The task.
Among the entries below, find the line with "Open the analytics chart sidebar icon", then quote it and each following line up to and including the line with "Sort the FIFA Connection Quality column", and nothing else.

Exercise inputs.
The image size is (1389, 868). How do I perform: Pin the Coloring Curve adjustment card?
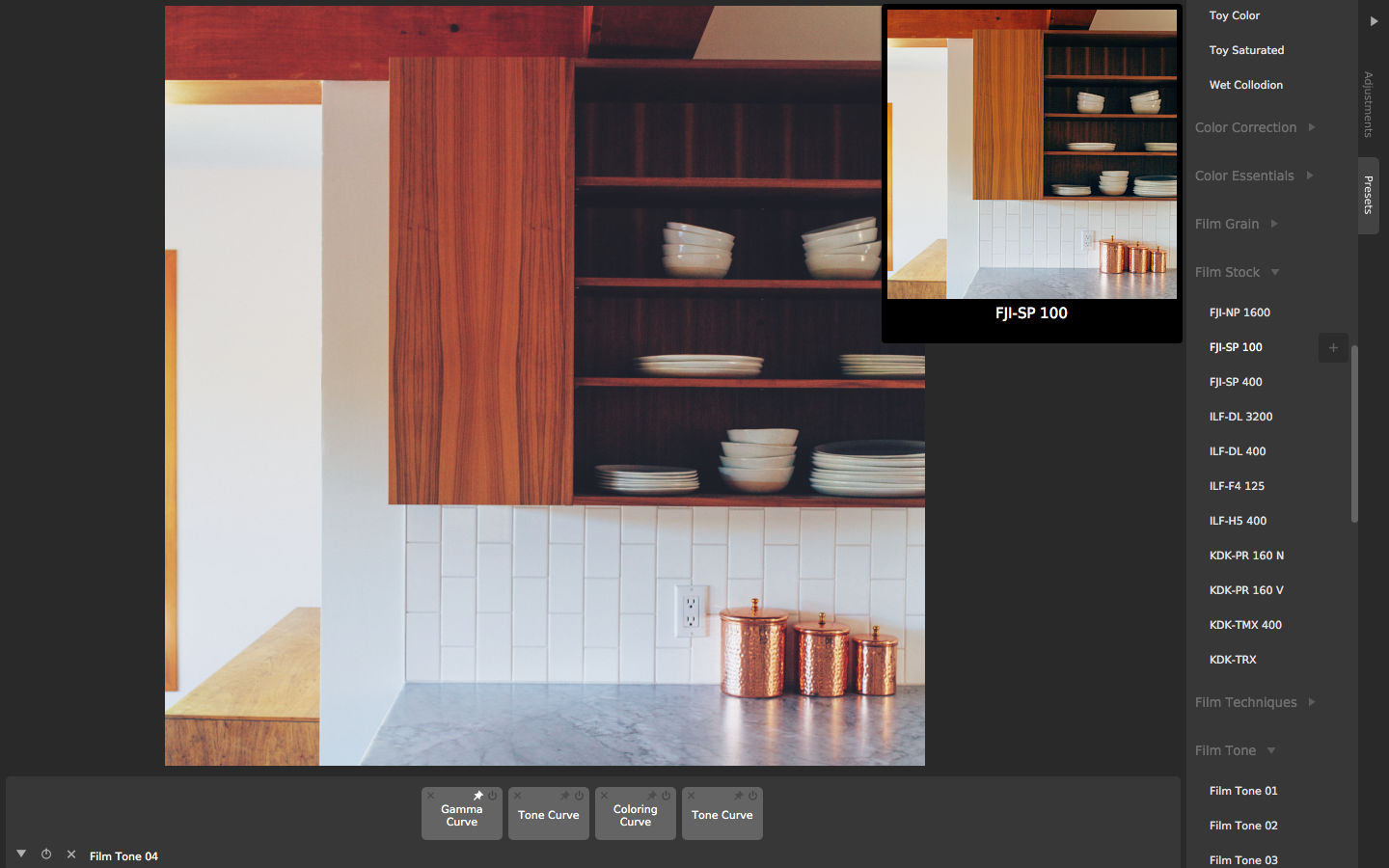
* * *
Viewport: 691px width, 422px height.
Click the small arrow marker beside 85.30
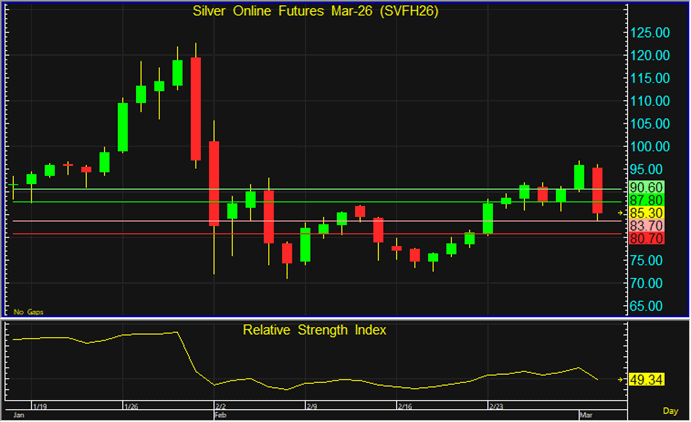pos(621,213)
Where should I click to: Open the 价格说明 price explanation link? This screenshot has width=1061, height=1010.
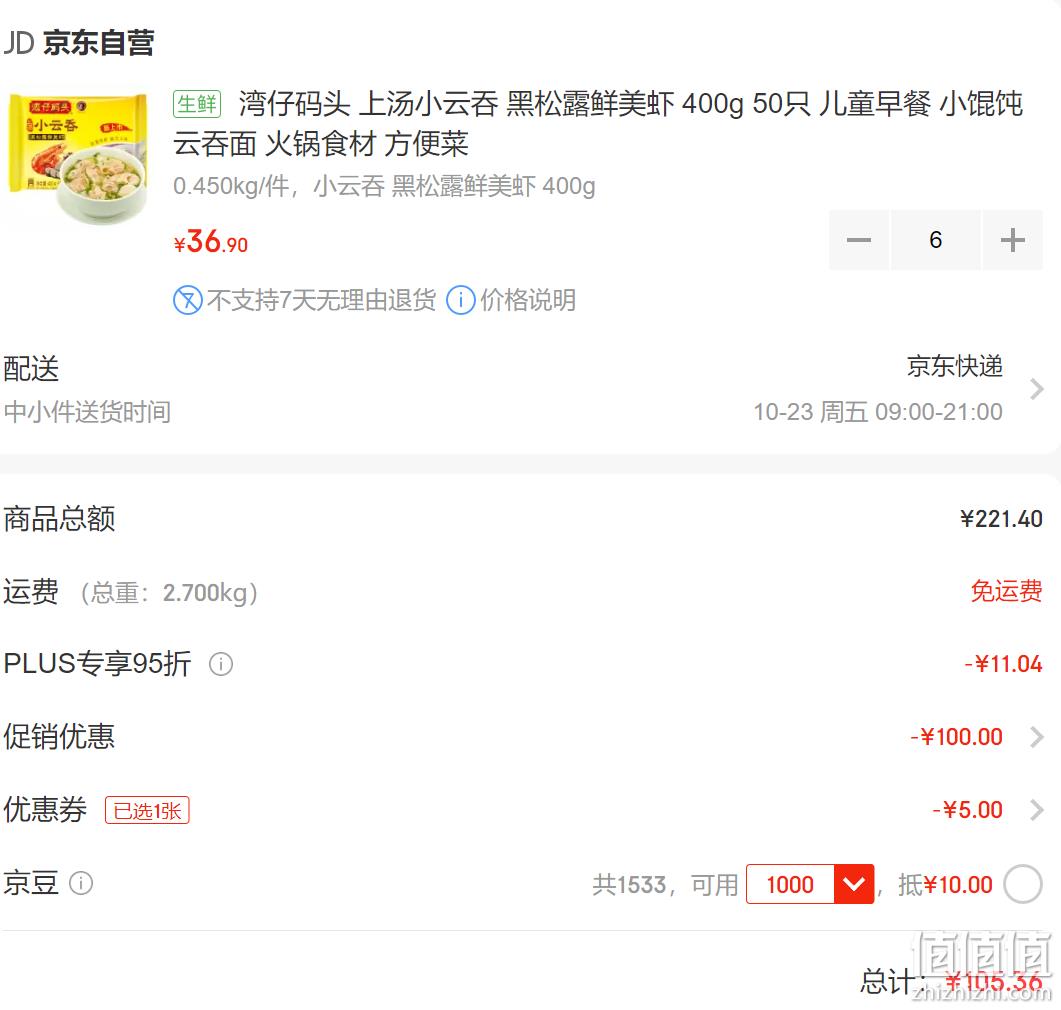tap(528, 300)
...
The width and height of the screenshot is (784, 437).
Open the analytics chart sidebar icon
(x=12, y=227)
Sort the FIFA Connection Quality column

Solution to this exercise.
Open the analytics chart sidebar icon
(x=12, y=227)
Sort the FIFA Connection Quality column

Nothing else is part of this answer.